━━ Material for this task

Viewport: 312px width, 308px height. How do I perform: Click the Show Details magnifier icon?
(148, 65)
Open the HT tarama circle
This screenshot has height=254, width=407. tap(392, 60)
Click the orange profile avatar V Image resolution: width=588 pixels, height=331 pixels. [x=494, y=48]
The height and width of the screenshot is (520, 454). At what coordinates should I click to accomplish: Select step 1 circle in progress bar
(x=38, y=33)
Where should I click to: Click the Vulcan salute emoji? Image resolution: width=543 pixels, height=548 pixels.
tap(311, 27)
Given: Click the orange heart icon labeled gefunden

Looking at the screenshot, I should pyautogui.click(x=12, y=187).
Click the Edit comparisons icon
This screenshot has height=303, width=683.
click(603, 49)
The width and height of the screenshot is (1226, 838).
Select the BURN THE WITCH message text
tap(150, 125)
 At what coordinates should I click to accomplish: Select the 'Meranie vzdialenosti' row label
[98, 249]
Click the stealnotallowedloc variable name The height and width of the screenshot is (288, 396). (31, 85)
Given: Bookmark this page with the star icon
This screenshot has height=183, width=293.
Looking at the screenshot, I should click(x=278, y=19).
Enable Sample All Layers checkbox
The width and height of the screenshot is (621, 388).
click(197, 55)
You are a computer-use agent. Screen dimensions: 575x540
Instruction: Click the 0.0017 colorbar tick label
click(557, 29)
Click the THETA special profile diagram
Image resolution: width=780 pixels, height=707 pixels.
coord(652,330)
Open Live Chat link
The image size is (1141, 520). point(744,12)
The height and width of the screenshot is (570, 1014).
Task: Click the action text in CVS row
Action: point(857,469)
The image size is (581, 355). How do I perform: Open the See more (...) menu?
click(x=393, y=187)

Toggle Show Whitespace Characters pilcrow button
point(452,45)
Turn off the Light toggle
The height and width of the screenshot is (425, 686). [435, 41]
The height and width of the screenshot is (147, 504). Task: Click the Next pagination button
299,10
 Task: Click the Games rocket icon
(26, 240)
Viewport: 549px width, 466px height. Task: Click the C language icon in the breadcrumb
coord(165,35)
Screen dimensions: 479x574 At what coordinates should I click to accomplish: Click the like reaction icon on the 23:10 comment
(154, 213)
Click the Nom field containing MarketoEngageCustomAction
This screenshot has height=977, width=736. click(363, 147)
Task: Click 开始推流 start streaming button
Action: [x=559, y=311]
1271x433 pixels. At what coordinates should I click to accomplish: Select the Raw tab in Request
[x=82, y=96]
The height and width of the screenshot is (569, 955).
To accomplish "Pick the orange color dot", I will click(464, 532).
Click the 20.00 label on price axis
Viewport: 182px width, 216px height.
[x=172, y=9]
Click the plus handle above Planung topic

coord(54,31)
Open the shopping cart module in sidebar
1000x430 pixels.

━━━━

Give back all the data exactly as written.

Viewport: 312px width, 308px height. How do I perform: Click the Show Details magnifier icon?
(148, 65)
Open the HT tarama circle
This screenshot has height=254, width=407. tap(392, 60)
Click the orange profile avatar V Image resolution: width=588 pixels, height=331 pixels. [x=494, y=48]
The height and width of the screenshot is (520, 454). At what coordinates should I click to accomplish: Select step 1 circle in progress bar
(x=38, y=33)
Where should I click to: Click the Vulcan salute emoji? Image resolution: width=543 pixels, height=548 pixels.
tap(311, 27)
Given: Click the orange heart icon labeled gefunden

Looking at the screenshot, I should pyautogui.click(x=12, y=187).
Click the Edit comparisons icon
This screenshot has height=303, width=683.
click(603, 49)
The width and height of the screenshot is (1226, 838).
Select the BURN THE WITCH message text
tap(150, 125)
 At what coordinates should I click to accomplish: Select the 'Meranie vzdialenosti' row label
[98, 249]
Click the stealnotallowedloc variable name The height and width of the screenshot is (288, 396). (31, 85)
Given: Bookmark this page with the star icon
This screenshot has height=183, width=293.
Looking at the screenshot, I should click(x=278, y=19).
Enable Sample All Layers checkbox
The width and height of the screenshot is (621, 388).
click(197, 55)
You are a computer-use agent. Screen dimensions: 575x540
Instruction: Click the 0.0017 colorbar tick label
click(557, 29)
Click the THETA special profile diagram
Image resolution: width=780 pixels, height=707 pixels.
coord(652,330)
Open Live Chat link
The image size is (1141, 520). point(744,12)
The height and width of the screenshot is (570, 1014).
Task: Click the action text in CVS row
Action: point(857,469)
The image size is (581, 355). How do I perform: Open the See more (...) menu?
click(x=393, y=187)

Toggle Show Whitespace Characters pilcrow button
point(452,45)
Turn off the Light toggle
The height and width of the screenshot is (425, 686). [435, 41]
The height and width of the screenshot is (147, 504). Task: Click the Next pagination button
299,10
 Task: Click the Games rocket icon
(26, 240)
Viewport: 549px width, 466px height. Task: Click the C language icon in the breadcrumb
coord(165,35)
Screen dimensions: 479x574 At what coordinates should I click to accomplish: Click the like reaction icon on the 23:10 comment
(154, 213)
Click the Nom field containing MarketoEngageCustomAction
This screenshot has height=977, width=736. click(363, 147)
Task: Click 开始推流 start streaming button
Action: [x=559, y=311]
1271x433 pixels. At what coordinates should I click to accomplish: Select the Raw tab in Request
[x=82, y=96]
The height and width of the screenshot is (569, 955).
To accomplish "Pick the orange color dot", I will click(464, 532).
Click the 20.00 label on price axis
Viewport: 182px width, 216px height.
[x=172, y=9]
Click the plus handle above Planung topic

coord(54,31)
Open the shopping cart module in sidebar
1000x430 pixels.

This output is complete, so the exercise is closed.